Herr Knape, warum musste in Oberhof das Stromnetz grundlegend modernisiert werden?
„Die Netzanforderungen und Lastschwerpunkte hatten sich grundlegend geändert. Das Netz war ursprünglich so ausgebaut, dass 90 Prozent der Gebäude im damaligen Haupturlaubsort der DDR mit strombetriebenen Nachtspeicheröfen beheizt werden konnten. Es sollte der sonst so häufige Hausbrandsmog nicht zu sehen sein. Mit der Modernisierung der Heizungen im Ort fiel dann diese riesige Stromlast weg. Zugleich kamen neue Sportstätten und Hotels dazu. Zudem stammten Teile des Netzes noch aus der Zeit vor der Wende und waren in die Jahre gekommen.“
Welche Rolle spielten die vielen Großveranstaltungen, wie zuletzt die Biathlon-WM?
Da gab es keinen unmittelbaren Zusammenhang – auch wenn wir uns natürlich gefreut haben, dass bei der WM die Stromversorgung reibungslos funktionierte - und auch die Integration der neuen erneuerbaren Energienanlagen, die der Zweckverband Thüringer Wintersportzentrum (TWZ) inzwischen zur Versorgung seiner vielen energieintensiven Sportstätten nutzt, reibungslos funktionierte.
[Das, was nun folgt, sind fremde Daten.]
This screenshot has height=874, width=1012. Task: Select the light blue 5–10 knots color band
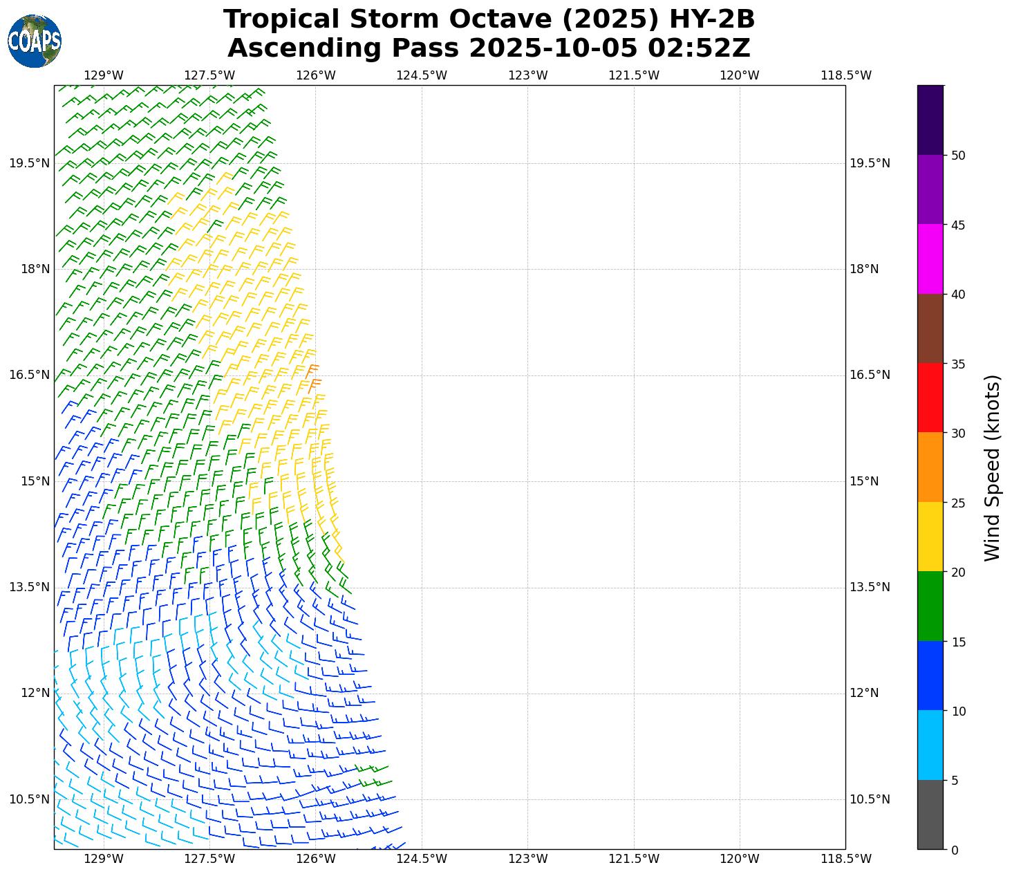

Das bestätigt uns, dass wir mit unseren Planungen richtig lagen.
Hat das ehrgeizige Konzept des TWZ, den Beweis anzutreten, dass Wintersport und Nachhaltigkeit zusammenpassen, nicht ihre Netzplanungen durcheinandergebracht?
Im Gegenteil, das war ein Glücksfall. So konnten wir unsere Planungen in enger Zusammenarbeit immer wieder aufeinander abstimmen und Fehlinvestitionen vermeiden – auf beiden Seiten. Eine Lehre aus diesem doch recht komplexen Projekt ist sicherlich, dass es ganz wichtig ist, alle Beteiligten frühzeitig an einen Tisch zu holen, die Erwartungen und Sichtweise der Partner kennenzulernen, zu verstehen, einzubeziehen und immer wieder abzugleichen. Schlussendlich war es eine gelungene Gemeinschaftsarbeit mit der Stadt Oberhof, dem TWZ und allen Bereichen der TEAG-Gruppe.
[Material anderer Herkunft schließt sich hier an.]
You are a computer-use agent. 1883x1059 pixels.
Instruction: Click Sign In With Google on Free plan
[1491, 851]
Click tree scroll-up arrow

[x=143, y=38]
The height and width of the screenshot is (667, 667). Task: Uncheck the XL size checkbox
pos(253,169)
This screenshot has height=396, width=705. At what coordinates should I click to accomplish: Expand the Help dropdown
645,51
Ursprünglich sollten sich die Sportanlagen ja nahezu autonom mit grünem Strom versorgen ...
Richtig. Es stellte sich jedoch bereits in der frühen Planungsphase heraus, dass trotz der Nutzung eigenerzeugter grüner Energie aus Biomasse-Blockheizkraftwerken und Photovoltaik-Anlagen, flankiert von Energiespeichern und Abwärmenutzung, die Skisporthalle, die Eisarena, die Flutlicht-, Beschneiungs- und Kühlanlagen und die sonstige Infrastruktur auch zukünftig auf ein leistungsfähiges, öffentliches Stromnetz angewiesen bleiben.
Was heißt das?
Es war ja nicht nur sicherzustellen, dass die Sportstätten auf Netzstrom zurückgreifen können, wenn die Eigenerzeugung nicht ausreicht. Auch überschüssig erzeugter Strom sollte im Bedarfsfall in das öffentliche Netz eingespeist werden können. Insgesamt haben wir das Netz in Oberhof mit neuem Schwerpunkt um die Sportstätten herum angelegt, die Innenstadt teilweise neu verkabelt, sechs Kilometer Mittelspannungskabelsysteme neu verlegt und die Betriebsspannung an den heutigen Lastschwerpunkten von 10 auf 20 kV umgestellt. Außerdem hat uns das TWZ die Betriebsführung seines eigenen Netzes übertragen – auch ein Beleg für die vertrauensvolle Zusammenarbeit.
Hat das Großprojekt Oberhof nicht bei anderen Ausbauprojekten in Südthüringen Lücken gerissen?
Die Frage verstehe ich, kann sie aber klar verneinen. Keine einzige der in unserem Netzentwicklungsplan vorgesehenen Maßnahmen mussten wir deswegen zurückstellen. Das war auch ein Grund, warum wir den Netzausbau in Oberhof über drei Jahre gestreckt haben. Wenn es mal Verzögerung gibt, dann liegt das momentan an Problemen bei der Beschaffung von Material und Anlagen.